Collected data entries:
_____

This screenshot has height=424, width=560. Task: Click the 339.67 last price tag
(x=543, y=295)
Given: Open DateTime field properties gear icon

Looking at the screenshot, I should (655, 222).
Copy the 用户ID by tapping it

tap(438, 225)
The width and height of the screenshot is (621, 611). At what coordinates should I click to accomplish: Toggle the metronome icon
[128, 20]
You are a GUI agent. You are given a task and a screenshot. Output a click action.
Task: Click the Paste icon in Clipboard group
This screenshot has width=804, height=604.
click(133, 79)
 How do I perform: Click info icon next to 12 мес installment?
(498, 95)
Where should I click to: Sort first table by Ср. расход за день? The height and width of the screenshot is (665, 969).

_____

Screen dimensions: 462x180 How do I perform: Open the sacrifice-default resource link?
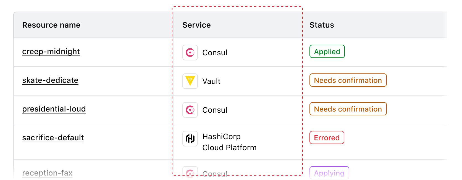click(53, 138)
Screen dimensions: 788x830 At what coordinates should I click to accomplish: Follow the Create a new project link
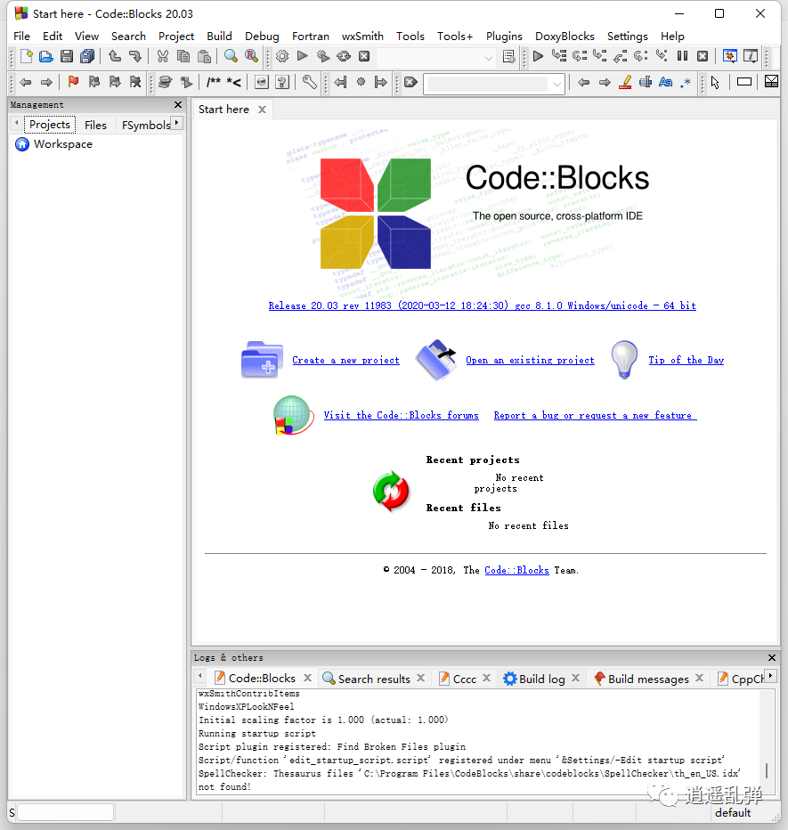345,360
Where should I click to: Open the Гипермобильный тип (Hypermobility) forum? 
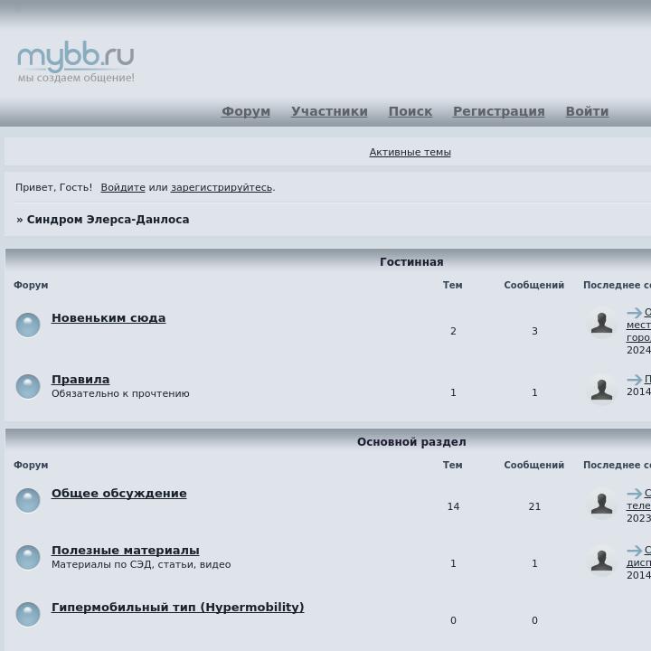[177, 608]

_____

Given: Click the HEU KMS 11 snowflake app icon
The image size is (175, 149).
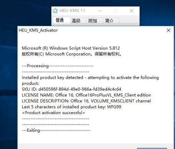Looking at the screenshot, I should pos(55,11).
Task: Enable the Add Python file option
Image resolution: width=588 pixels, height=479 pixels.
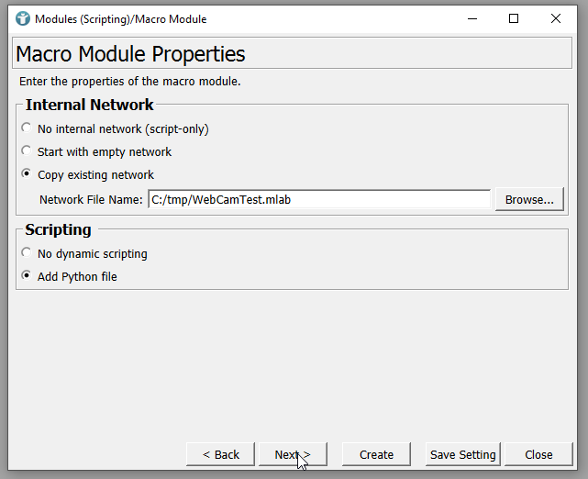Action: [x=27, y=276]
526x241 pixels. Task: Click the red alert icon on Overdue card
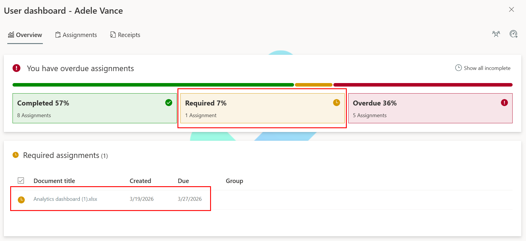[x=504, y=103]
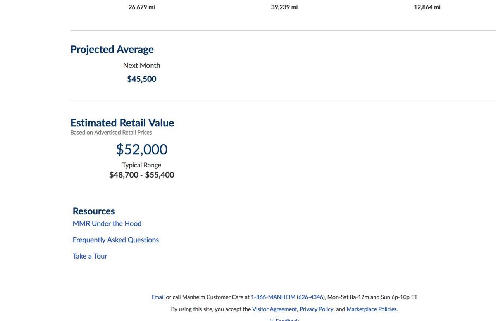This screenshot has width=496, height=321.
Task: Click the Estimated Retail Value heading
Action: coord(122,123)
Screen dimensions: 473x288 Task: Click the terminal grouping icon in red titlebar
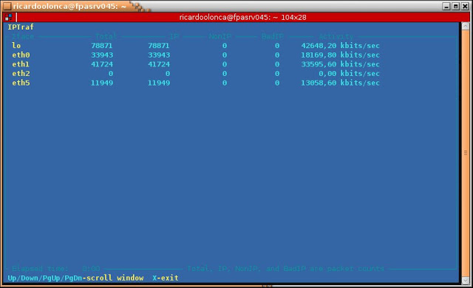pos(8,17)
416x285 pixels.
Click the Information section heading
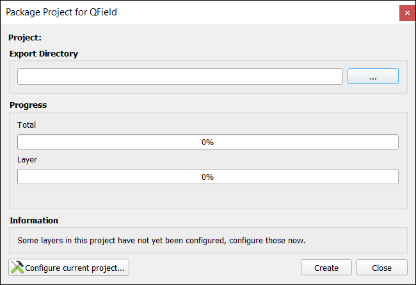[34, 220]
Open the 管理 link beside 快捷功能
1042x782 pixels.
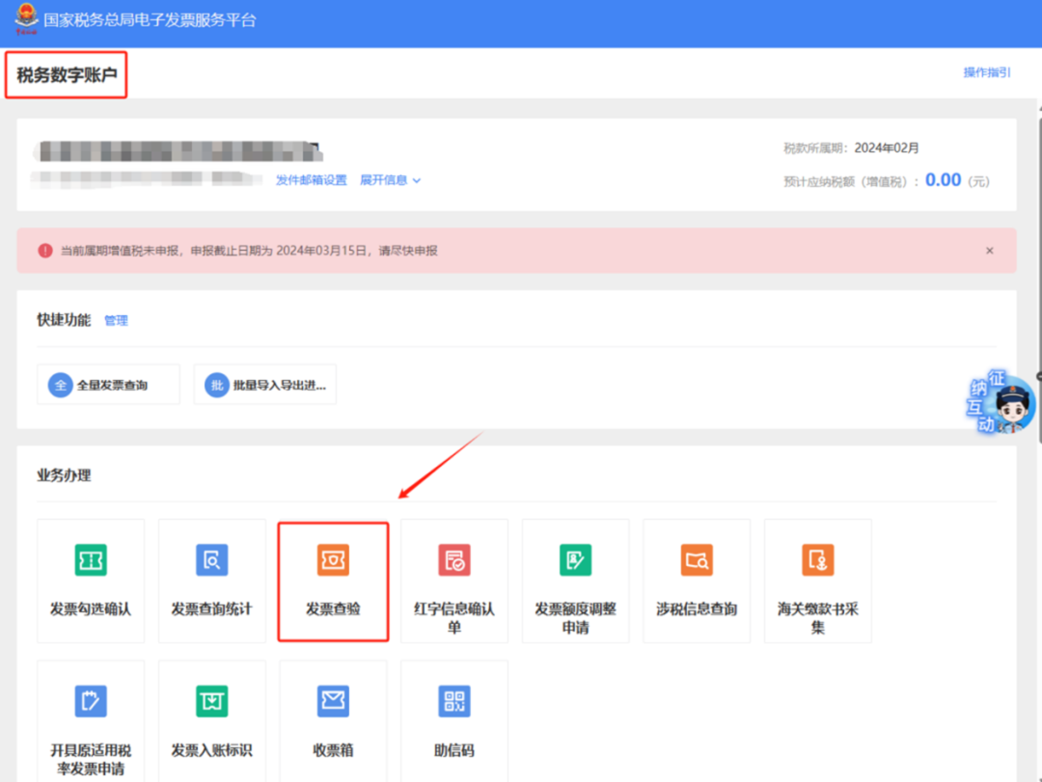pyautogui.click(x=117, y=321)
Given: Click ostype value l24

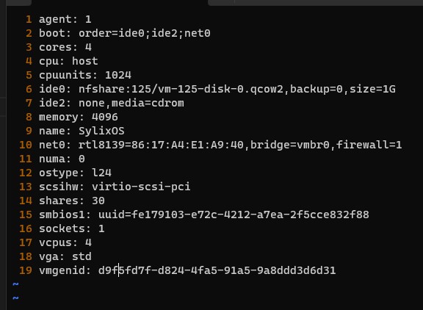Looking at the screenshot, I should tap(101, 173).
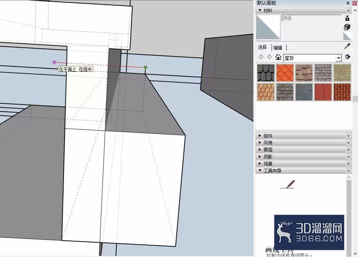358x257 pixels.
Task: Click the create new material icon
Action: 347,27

_____

WORK INSTRUCTIONS: Please output exactly the lines between the one holding "This screenshot has height=424, width=560." and the one holding "Where should I click to: Sort" in the records above, inclusive, and nothing more.

OUTPUT FOR THIS TASK:
This screenshot has height=424, width=560. Task: Click the 339.67 last price tag
(x=543, y=295)
Given: Open DateTime field properties gear icon

Looking at the screenshot, I should (655, 222).
Copy the 用户ID by tapping it

tap(438, 225)
The width and height of the screenshot is (621, 611). At what coordinates should I click to accomplish: Toggle the metronome icon
[128, 20]
You are a GUI agent. You are given a task and a screenshot. Output a click action.
Task: Click the Paste icon in Clipboard group
This screenshot has width=804, height=604.
click(133, 79)
 How do I perform: Click info icon next to 12 мес installment?
(498, 95)
Where should I click to: Sort first table by Ср. расход за день? The height and width of the screenshot is (665, 969).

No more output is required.